- **Text excerpt**:
----

Section : BOOK WORLD
Issue Date : 10 / 1992  3,419 Words
Author : Ron McCoy
Ron McCoy is professor of history at Emporia State University (Kansas). His article "She of Myth and Memory: The Remarkable Legend of Sacagawea" appeared in the March 2002 issue of The World & I.

       EARTH & SKY
       Visions of the Cosmos in Native American Folklore
       Edited by Ray A. Williamson and Claire R. Farrer
       Albuqerque, N.M.: University of New Mexico Press, 1992
       289 pp., $ 25.00
       
       O our Mother the Earth, O our Father the Sky.
       Your children are we, and with tired backs
       We bring you the gifts that you love.
       Then weave for us a garment of brightness;
       May the warp be the white light of morning,
       May the weft be the red light of evening.
       May the fringes be the falling rain,
       May the border be the standing rainbow.
       Thus weave for us a garment of brightness
       That we may walk fittingly where birds sing.
       That we may walk fittingly where grass is green.
       O our Mother the Earth, O our Father the Sky.
       
       So runs "The Song of the Sky Loom," which comes from the Tewas of New Mexico's Rio Grande Valley. Even in translation, the sentiments underlying these words possess a capacity for dispelling the banal by making way for the profound. As Von Del Chamberlain, director of Salt Lake City's Hanson Planetarium, opines, they conjure up the sense of a "border between earth and sky."

----

- **Data to examine**:
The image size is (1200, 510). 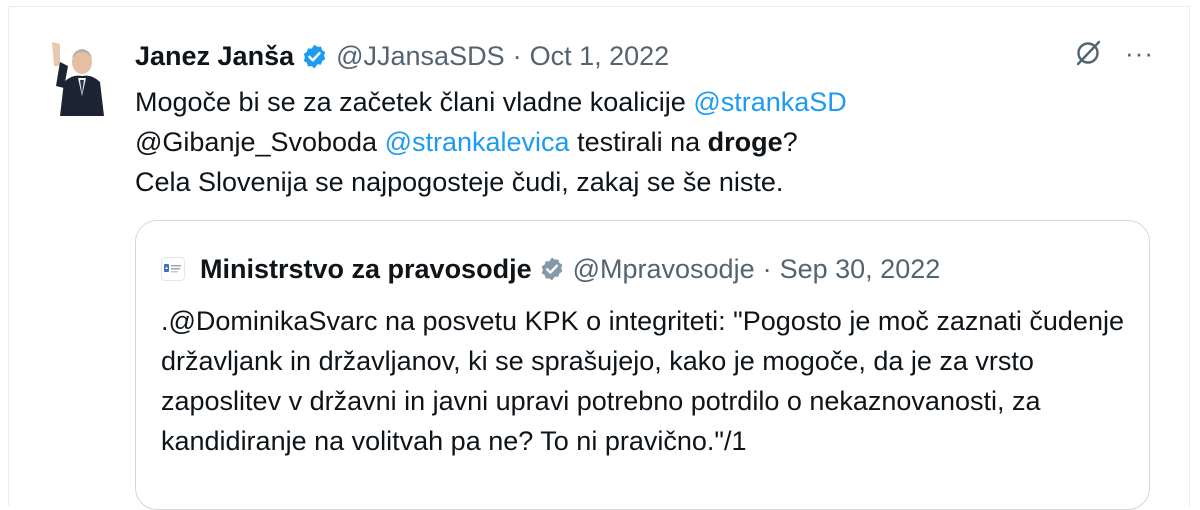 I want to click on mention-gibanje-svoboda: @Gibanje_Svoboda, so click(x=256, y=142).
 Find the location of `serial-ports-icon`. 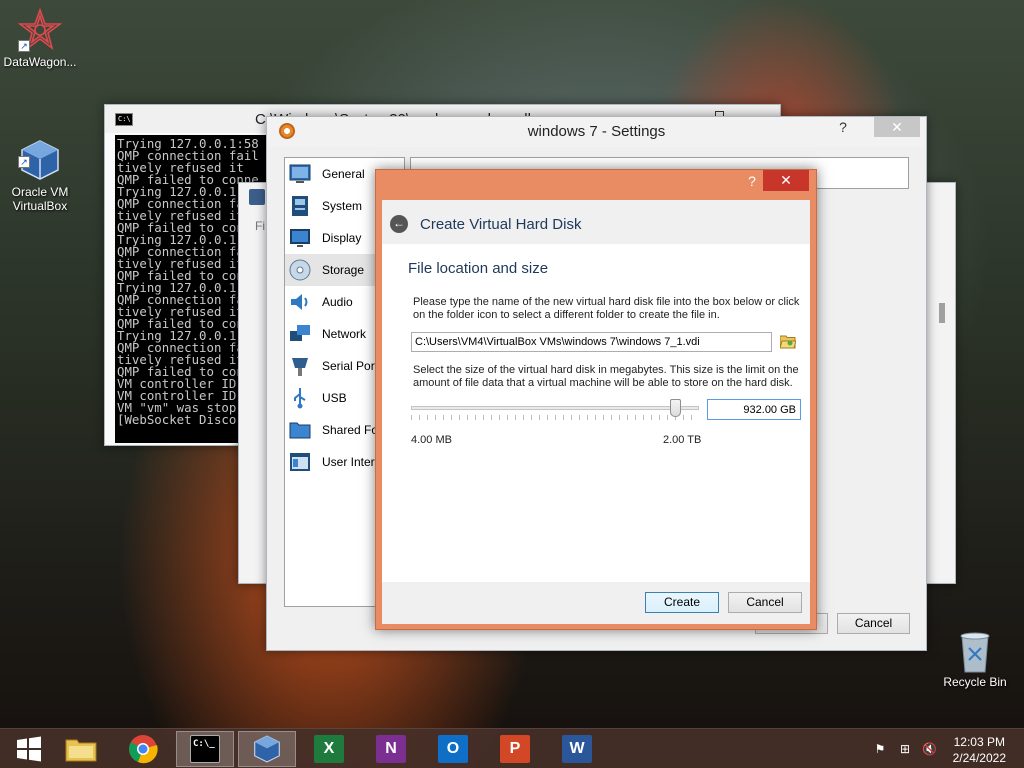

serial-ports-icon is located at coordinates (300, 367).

----

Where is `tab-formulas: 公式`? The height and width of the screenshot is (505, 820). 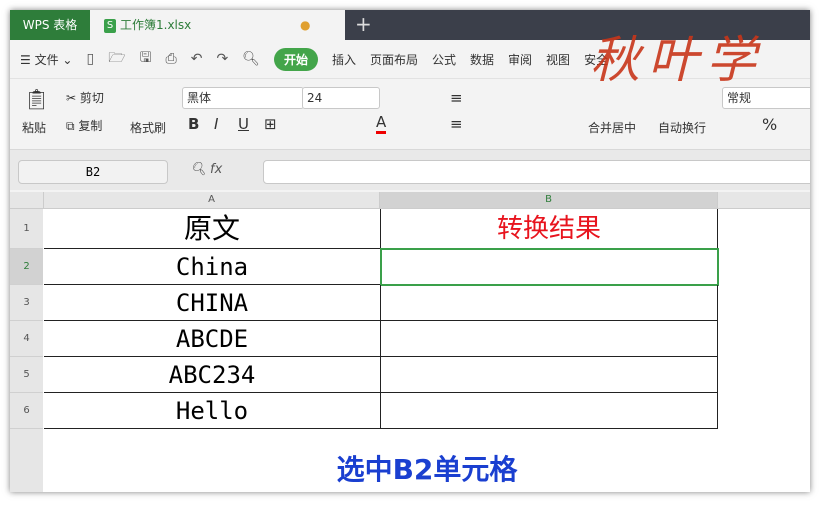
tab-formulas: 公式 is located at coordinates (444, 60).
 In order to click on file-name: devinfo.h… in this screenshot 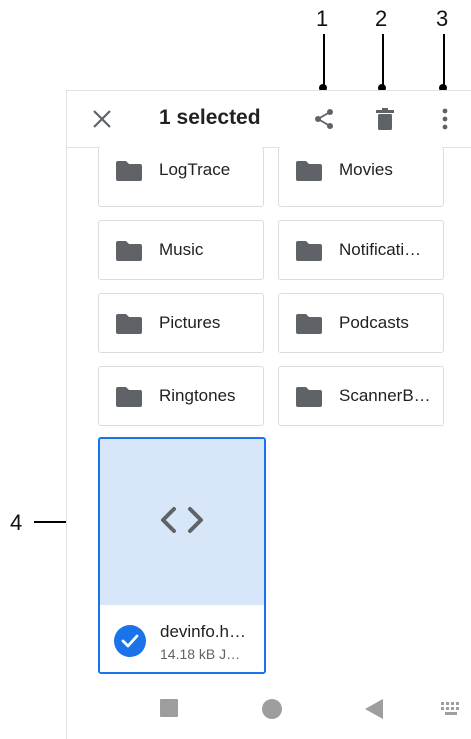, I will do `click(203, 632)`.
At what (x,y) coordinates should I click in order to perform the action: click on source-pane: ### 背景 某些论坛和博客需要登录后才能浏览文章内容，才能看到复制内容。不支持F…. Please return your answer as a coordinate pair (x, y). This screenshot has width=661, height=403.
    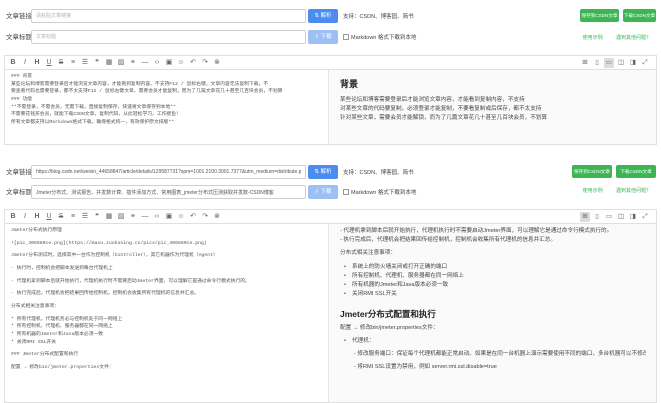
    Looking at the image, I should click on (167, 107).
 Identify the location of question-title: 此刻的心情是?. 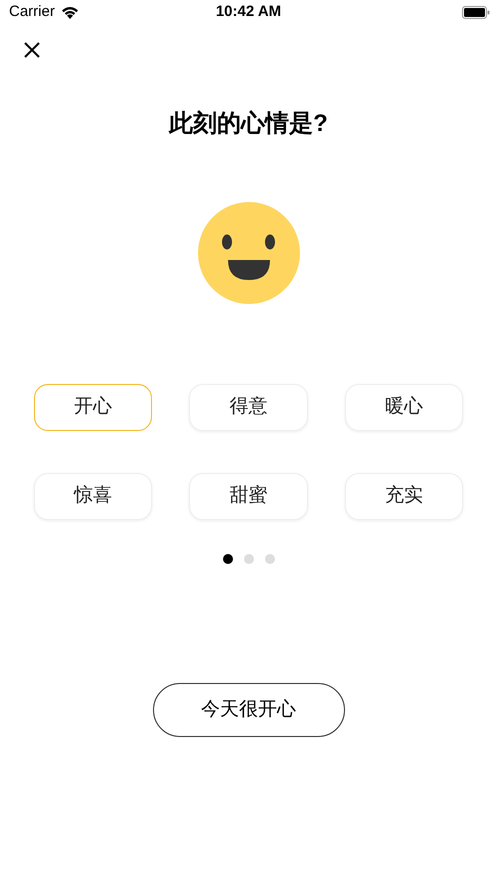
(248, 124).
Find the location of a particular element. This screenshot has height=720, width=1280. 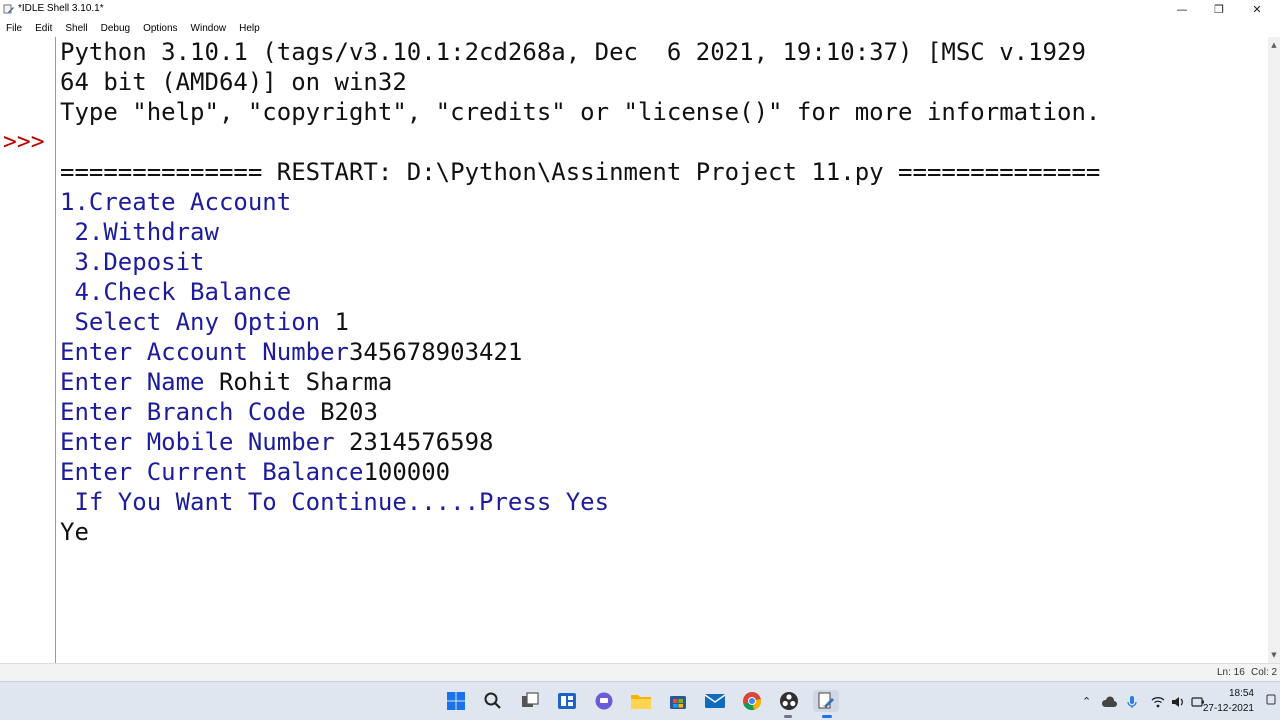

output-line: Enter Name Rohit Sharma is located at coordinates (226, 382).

----

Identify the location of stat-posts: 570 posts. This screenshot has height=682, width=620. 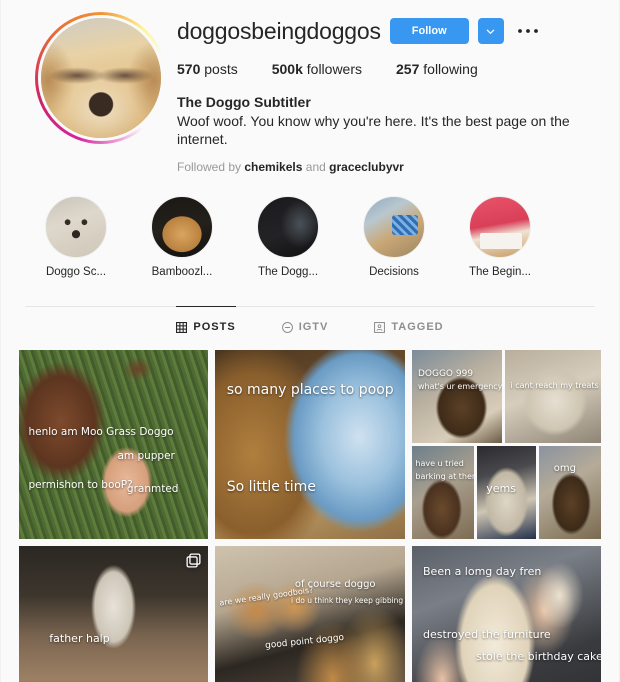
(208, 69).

----

- **Required action 1**: Could you echo the book review of Earth & Sky from "Your children are" up to and including "the standing rainbow."?
- **Required action 2**: In "The Song of the Sky Loom" quoted in the book review of Earth & Sky, why do the singers ask their Mother the Earth and Father the Sky to weave them a garment of brightness? Answer in one to three sentences.
- **Required action 3**: Can you finish out the next part of the book review of Earth & Sky, picking up after its last sentence?
You won't need the entries.

- **Result 1**:
Your children are we, and with tired backs
       We bring you the gifts that you love.
       Then weave for us a garment of brightness;
       May the warp be the white light of morning,
       May the weft be the red light of evening.
       May the fringes be the falling rain,
       May the border be the standing rainbow.

- **Result 2**: The singers ask for the garment so that they may walk fittingly where birds sing and where grass is green.

- **Result 3**:
       
       But what's an astronomer doing, commenting on a North American Indian song? Isn't that like an anthropologist talking about astronomy? Or a historian delving into folklore? A folklorist racing toward the library's history section? Certainly, because interdisciplinary is the watch word in Native American studies, as once-rigid walls bounding areas of interest--and nourishing narrowness of focus--come down. A case in point: Native American sky watching.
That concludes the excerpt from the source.